If all the desktop icons are also tiny, then go to system-config-display and choose a resolution with lower numbers such as 1024x768 or lower numbers.
On Mon, 2007-04-30 at 22:25 -0500, Art Giles wrote:
Pete I did like you said but it dose not want to hold I had it at 800X600 it was set at 1600X1200. How can I get it to stay at the 800X600?
Gnome users, at least, can set a "preference" for the "screen resolution" that'll be used when they log in. I suspect KDE provides something similar, as well.
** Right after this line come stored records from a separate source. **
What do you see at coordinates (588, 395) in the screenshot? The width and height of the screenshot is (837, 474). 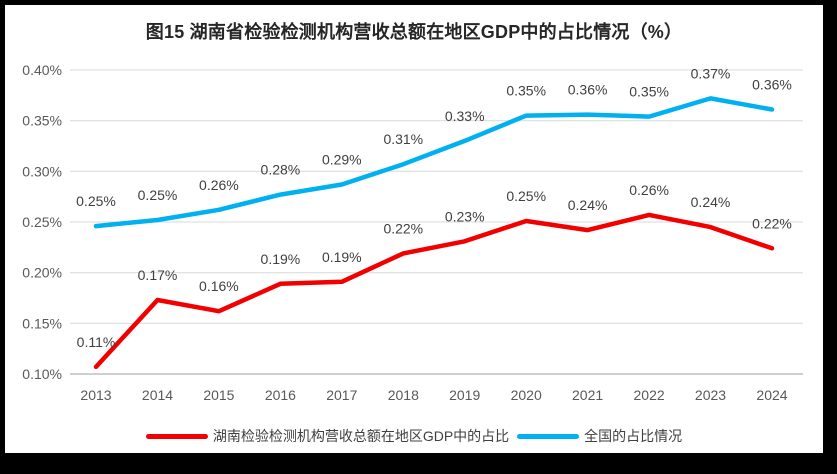 I see `x-axis-tick-label: 2021` at bounding box center [588, 395].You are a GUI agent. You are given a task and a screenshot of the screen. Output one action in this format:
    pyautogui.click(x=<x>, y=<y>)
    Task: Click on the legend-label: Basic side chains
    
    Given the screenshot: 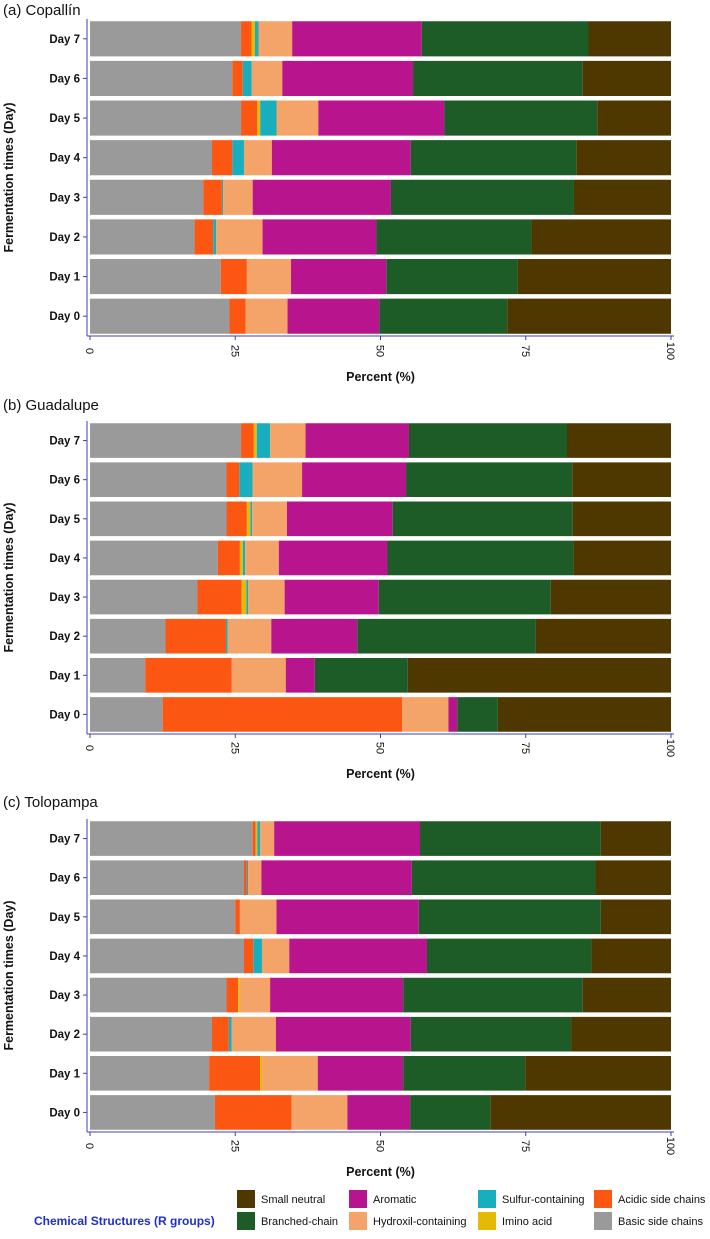 What is the action you would take?
    pyautogui.click(x=660, y=1222)
    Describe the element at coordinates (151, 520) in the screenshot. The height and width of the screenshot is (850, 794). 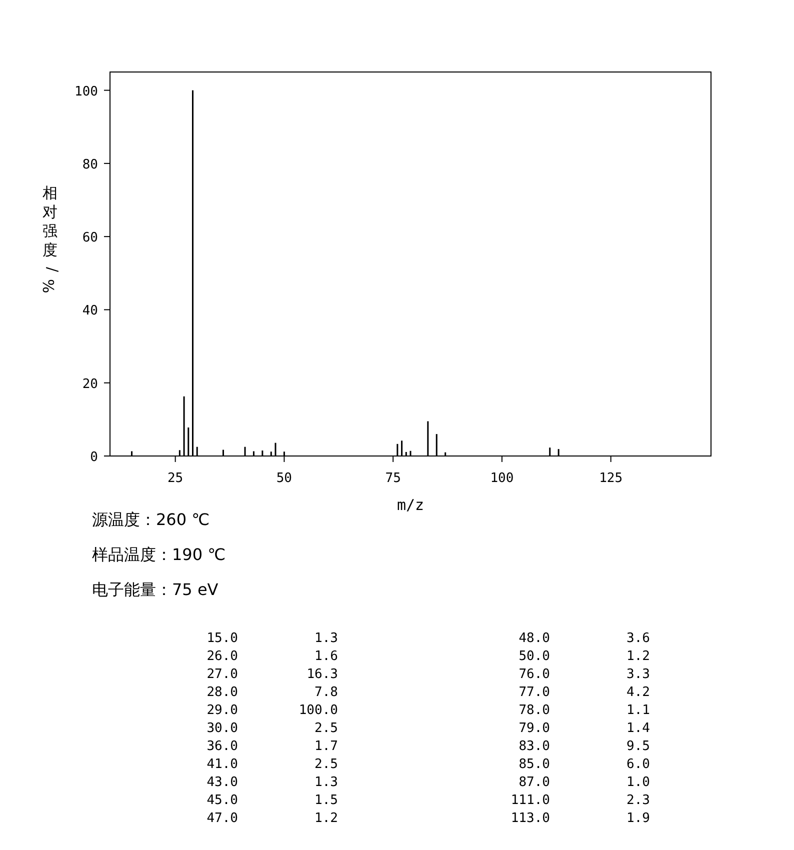
I see `text: 源温度：260 ℃` at that location.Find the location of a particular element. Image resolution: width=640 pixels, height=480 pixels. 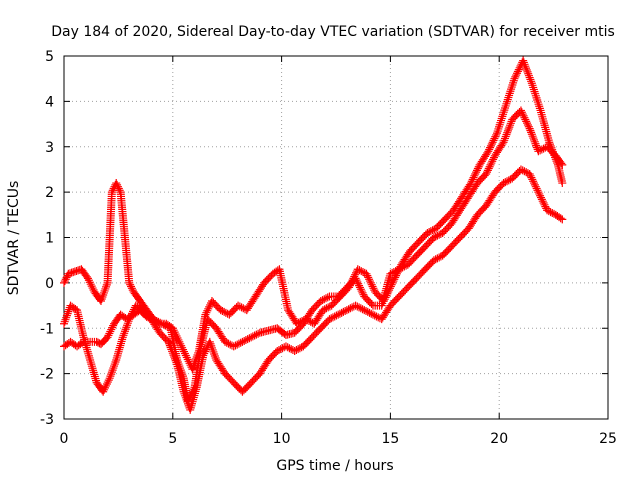

x-tick-label: 0 is located at coordinates (64, 439). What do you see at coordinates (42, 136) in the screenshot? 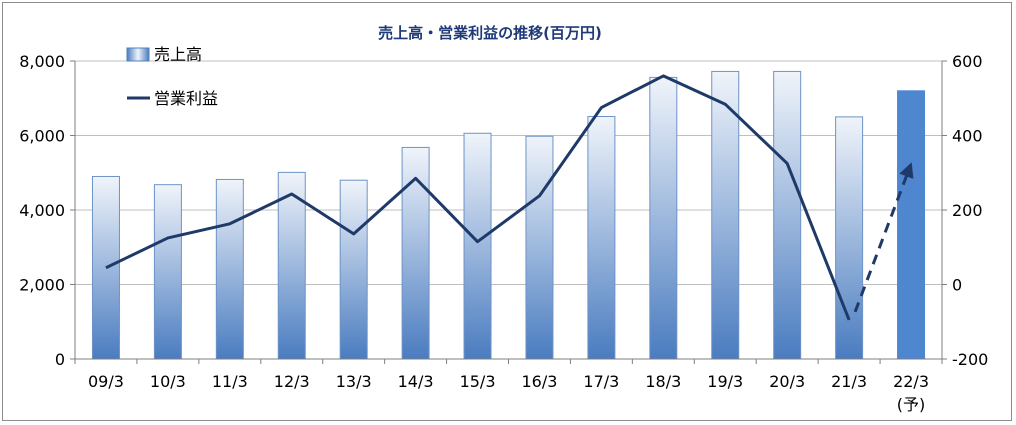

That does seem to stick (when choosing something less than maximum), compared to configuring X, which tends to automatically reconfigure at each boot time, unless you manually set a monitor.
One way to reconfigure X:
* Use CTRL ALT F1 to get to a text console. * Login as root. * Run "telinit 3" to stop X. * Run "system-config-display --reconfig" to start configuring X afresh. * Select a monitor type, pick a generic one if you can't find your own monitor. Also pick the highest resolution you want to be offered. "Okay" away the requester. * Run "telinit 5" to restart X and check whether the configuration worked. Sometimes you pick screen modes that won't work with you monitor. You should be able CTRL ALT + or - (that's the number pad + or -) to swap between some modes on the fly, to see what you're doing. * If it didn't work, go back to CTRL ALT F1, telinit 3 again, reconfigure X again with different options. Rinse, lather, repeat... * If it did work, go back to CTRL ALT F1 and log out. You don't want root left logged in. You should be able to get back to the graphical system with CTRL ALT F7 (might be F8, if you ended up running two X sessions).